We built Conductor to help us orchestrate microservices based process flows at Netflix with the following features:
- A distributed server ecosystem, which stores workflow state information efficiently.
- Allow creation of process / business flows in which each individual task can be implemented by the same / different microservices.
- A JSON DSL based blueprint defines the execution flow.
- Provide visibility and traceability into the these process flows.
- Simple interface to connect workers, which execute the tasks in workflows.
- Full operational control over workflows with the ability to pause, resume, restart, retry and terminate.
- Allow greater reuse of existing microservices providing an easier path for onboarding.
- User interface to visualize, replay and search the process flows.
- Ability to scale to millions of concurrently running process flows.
- Backed by a queuing service abstracted from the clients.

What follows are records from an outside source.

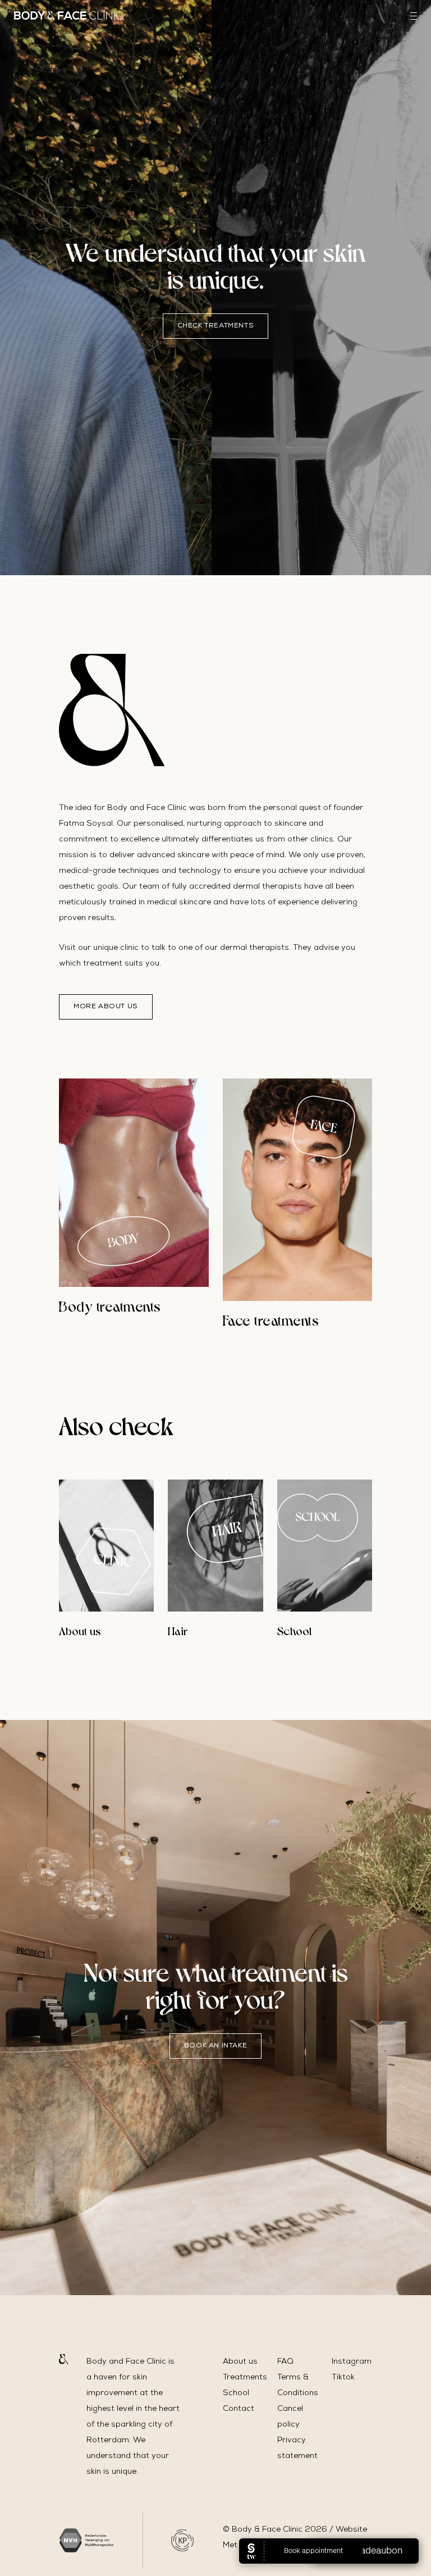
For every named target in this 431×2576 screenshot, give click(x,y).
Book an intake (215, 2046)
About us (240, 2362)
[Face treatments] (298, 1189)
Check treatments (215, 326)
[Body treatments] (134, 1182)
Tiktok (343, 2378)
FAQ (285, 2362)
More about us (106, 1007)
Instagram (352, 2362)
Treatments (245, 2378)
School (236, 2393)
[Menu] (413, 15)
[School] (324, 1546)
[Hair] (215, 1546)
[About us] (106, 1546)
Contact (238, 2409)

- Be able to operate on HTTP or other transports e.g. gRPC.
- Event handlers to control workflows via external actions.
- Client implementations in Java, Python and other languages.
- Various configurable properties with sensible defaults to fine tune workflow and task executions like rate limiting, concurrent execution limits etc.
Why not peer to peer choreography?
With peer to peer task choreography, we found it was harder to scale with growing business needs and complexities. Pub/sub model worked for simplest of the flows, but quickly highlighted some of the issues associated with the approach:
- Process flows are “embedded” within the code of multiple application.
- Often, there is tight coupling and assumptions around input/output, SLAs etc, making it harder to adapt to changing needs.
- Almost no way to systematically answer “How much are we done with process X”?